### Problem to solve:
Everything from the line with "Instruction: Click the" through the last line of the data below should be copied exactly, apart from the pictures.

### Dataset:
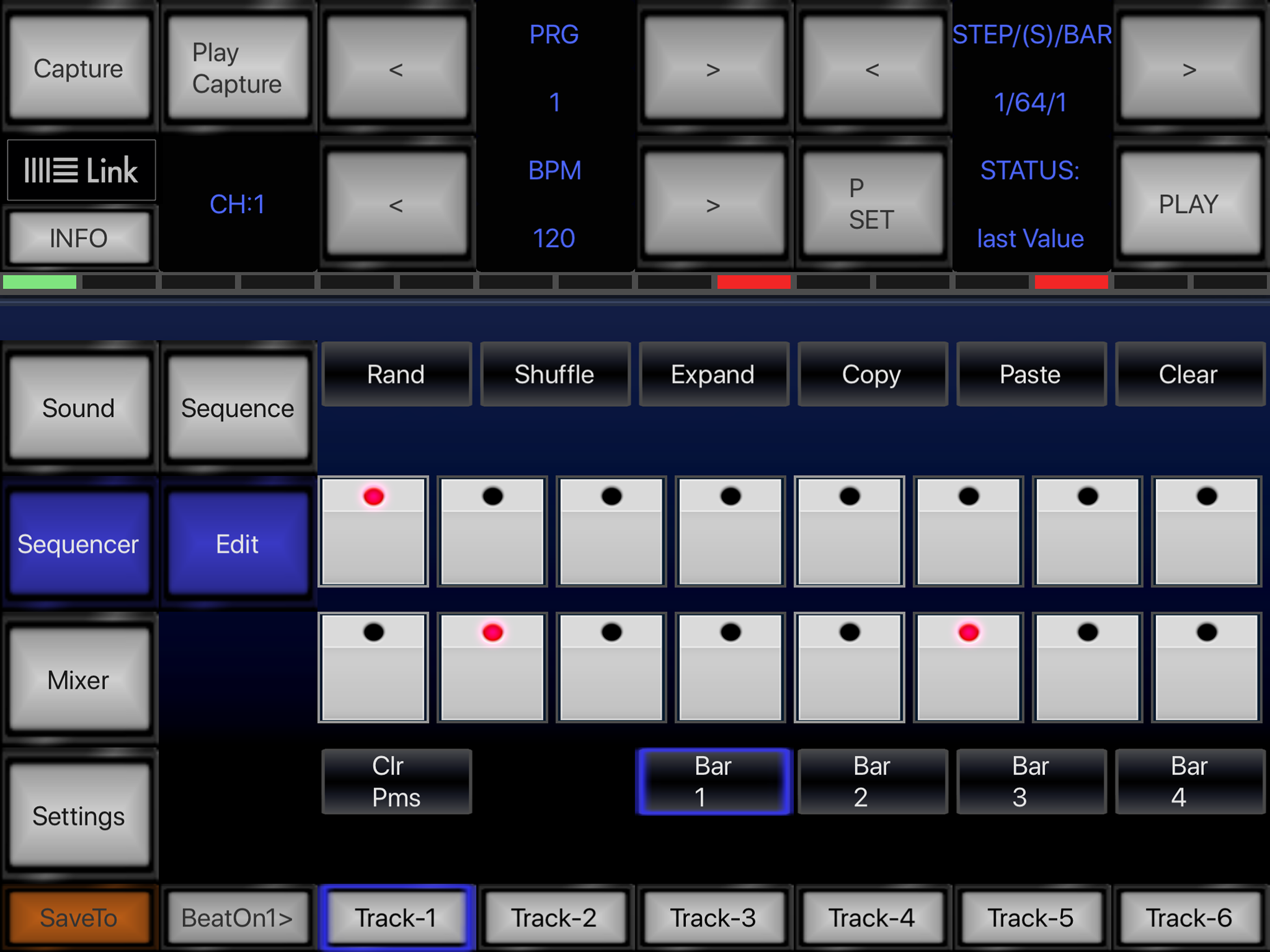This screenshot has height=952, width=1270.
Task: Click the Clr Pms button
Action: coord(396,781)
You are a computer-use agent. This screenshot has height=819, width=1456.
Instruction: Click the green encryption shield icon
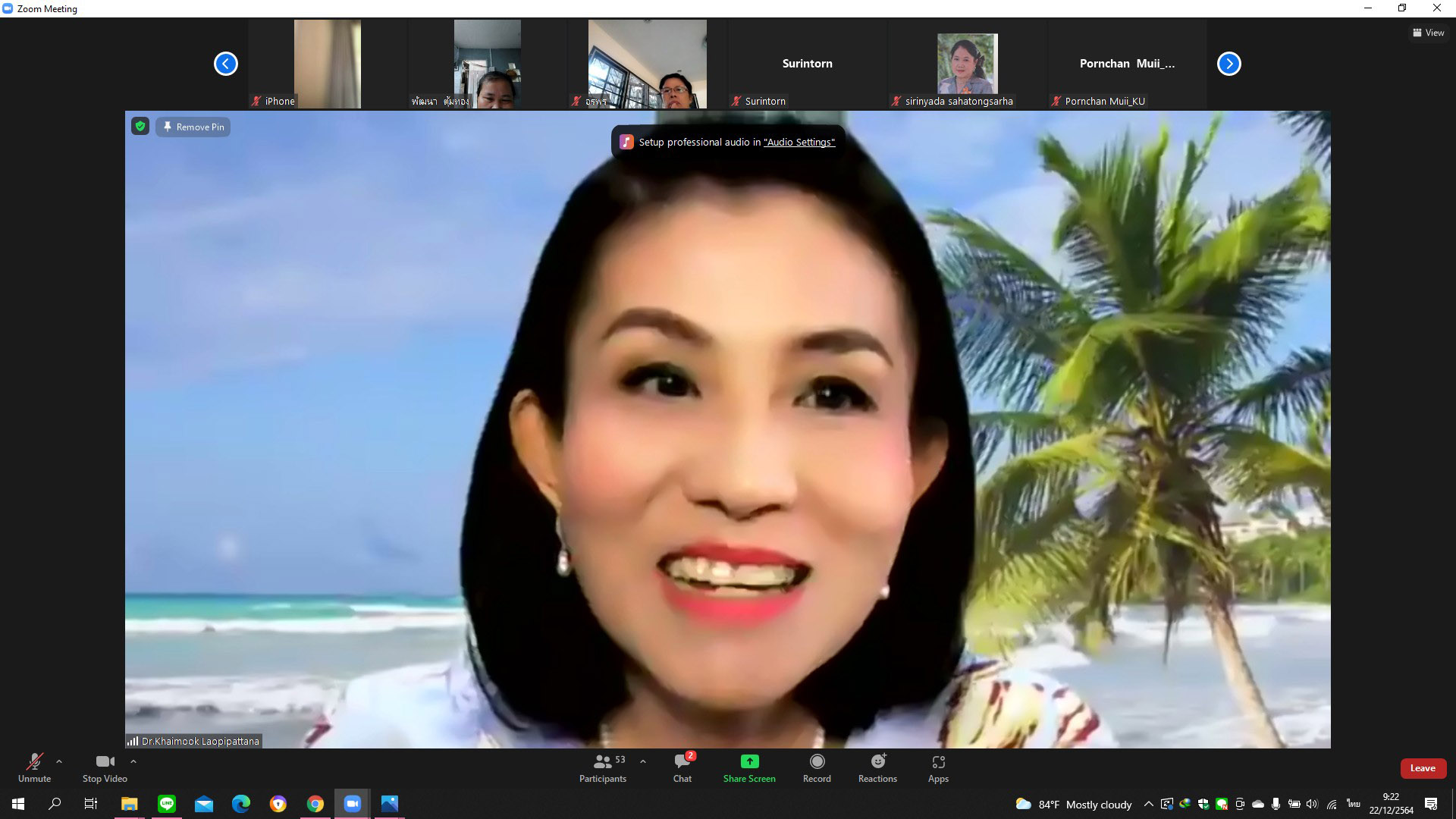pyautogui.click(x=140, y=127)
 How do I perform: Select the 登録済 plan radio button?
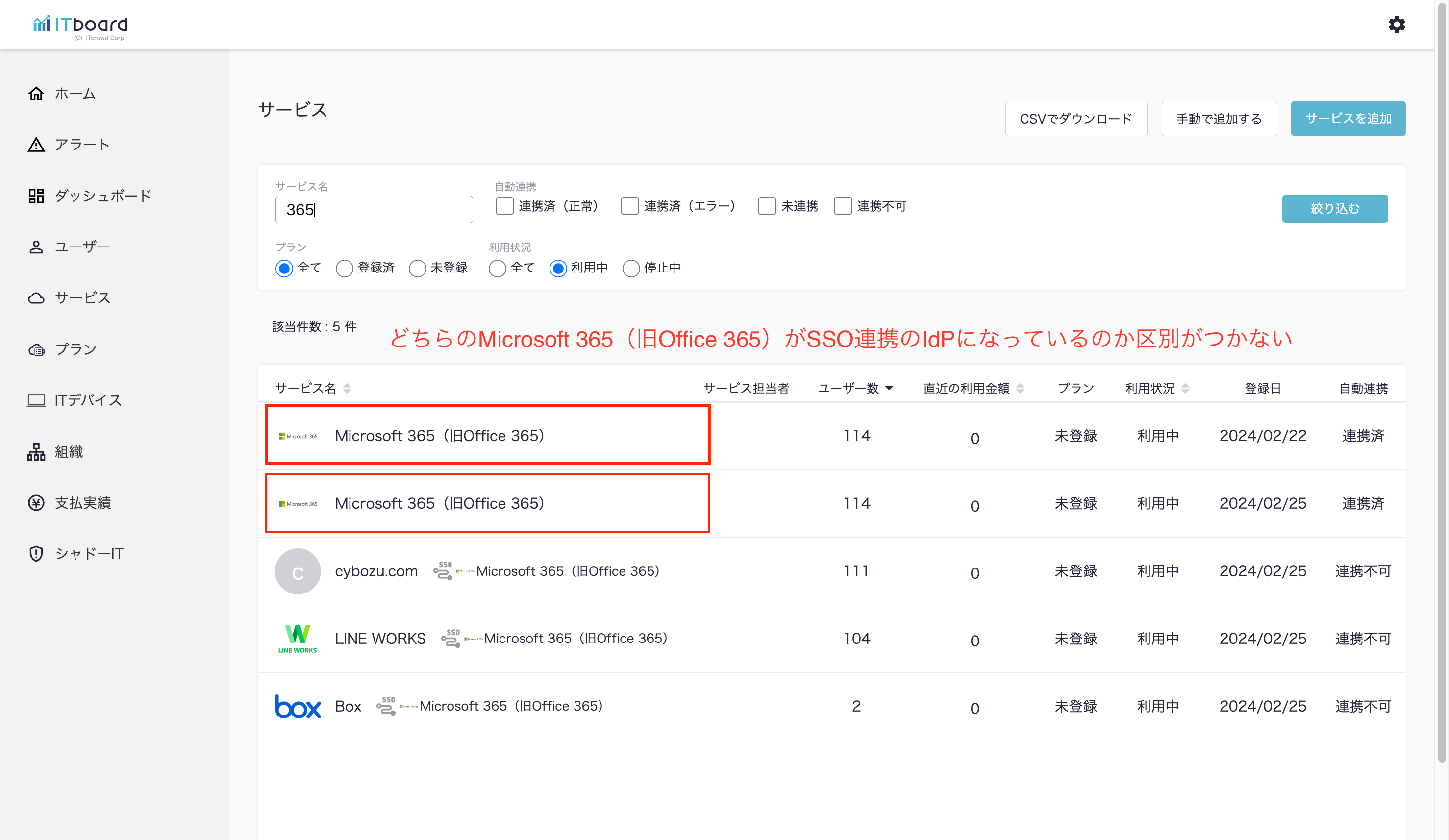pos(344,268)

### The completed task:
Instruction: Click the green encryption shield icon
pyautogui.click(x=140, y=127)
 How do I perform: Select the 登録済 plan radio button?
pos(344,268)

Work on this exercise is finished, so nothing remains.